The researchers conducted literature searches through November 2016 for eligible studies of randomized clinical trials (RCTs), non-RCTs, and observational studies of patients treated for rheumatoid arthritis, psoriatic arthritis, juvenile idiopathic arthritis, ankylosing spondylitis, nonradiologic axial spondyloarthritis, psoriasis, Crohn’s disease, and ulcerative colitis. Approved innovator biologics and biosimilar agents included in the studies were abatacept, adalimumab, certolizumab pegol, etanercept, golimumab, infliximab, rituximab, secukinumab, tocilizumab, ustekinumab, and the infliximab biosimilar CT-P13.

A total of 32,584 publications were initially identified in the literature—27,560 were reviewed in the first screening, and 1148 were reviewed in the second screening. After excluding publications with risks of bias, 443 studies were selected for analysis.

The researchers found that the proportions of patients who developed treatment-induced anti-drug antibodies (ADAbs) varied widely across agents. They note, however, that comparisons of immunogenicity across agents should be conducted with caution due to fundamental difference in molecular structure, number of studies reporting ADAbs for individual agents, disease states included, study designs, and assay methods.

The highest overall rates of patients developing ADAbs were reportedly associated with the following products:

  • Infliximab (0%-83%)
  • Adalimumab (0%-54%)
  • CT-P13 (21%-52%)

The lowest rates of patients developing ADAbs were reported with the following products:

  • Secukinumab (0%-1%)
  • Ustekinumab (1%-11%)
  • Etanercept (0%-13%)
  • Golimumab (0%-19%)

Most ADAbs were neutralizing, except those to abatacept and etanercept. ADAb-positive (ADAb+) versus ADAb-negative patients had lower rates of clinical response to abatacept, golimumab, infliximab, rituximab, ustekinumab, and CT-P13. Higher rates of infusion-related reactions were reported in infliximab and CT-P13—treated ADAb+ patients. Background immunosuppressive and antiproliferative agents reduced biologic immunogenicity across diseases.
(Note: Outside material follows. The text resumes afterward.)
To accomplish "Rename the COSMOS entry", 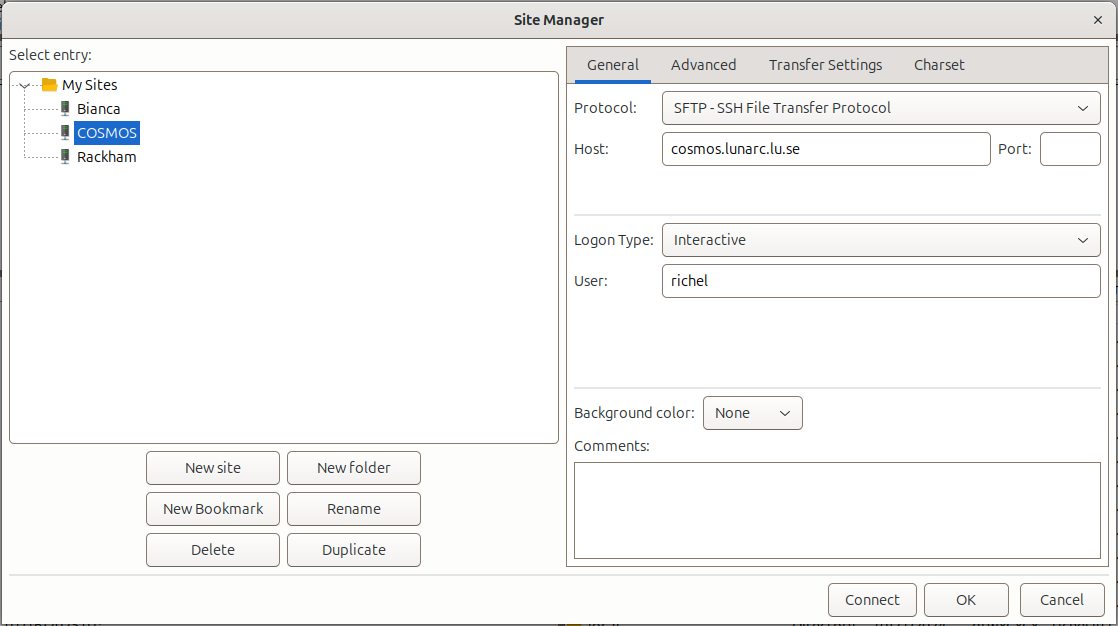I will click(353, 508).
In conclusion, the analysis found that ADAbs were detected in as many as 50% of patients treated with commonly used tumor necrosis factor inhibitor antibodies and in a lower proportion of patients receiving other biologics.

Across chronic inflammatory disease states, immunogenicity rates were highest (>50%) in studies of adalimumab, infliximab, and CT-P13, and lowest (<20%) in studies of secukinumab, golimumab, etanercept, and ustekinumab. Although of less importance, some evidence suggests an elevated risk of hypersensitivity reactions in ADAb+ patients, particularly with infliximab. However, considerable variability in immunogenicity was seen between studies of the same and different agents, the researchers note.

“The persistent presence of ADAbs decreases biologic activity via interference with epitope bindings and/or formation of immune complexes, which results in lower serum levels of the biologic and consequently possible loss of clinical response,” the authors conclude. Monitoring ADAbs and biologic concentrations may provide essential information to clinicians that can potentially improve treatment management decisions as well as outcomes and reduce risks and costs. “Such assessment is not currently routine in rheumatology practice,” the researchers said, “but heightened awareness of the immunogenic potential of biologics and the putative clinical consequences has been achieved among gastroenterologists who treat [inflammatory bowel disease].”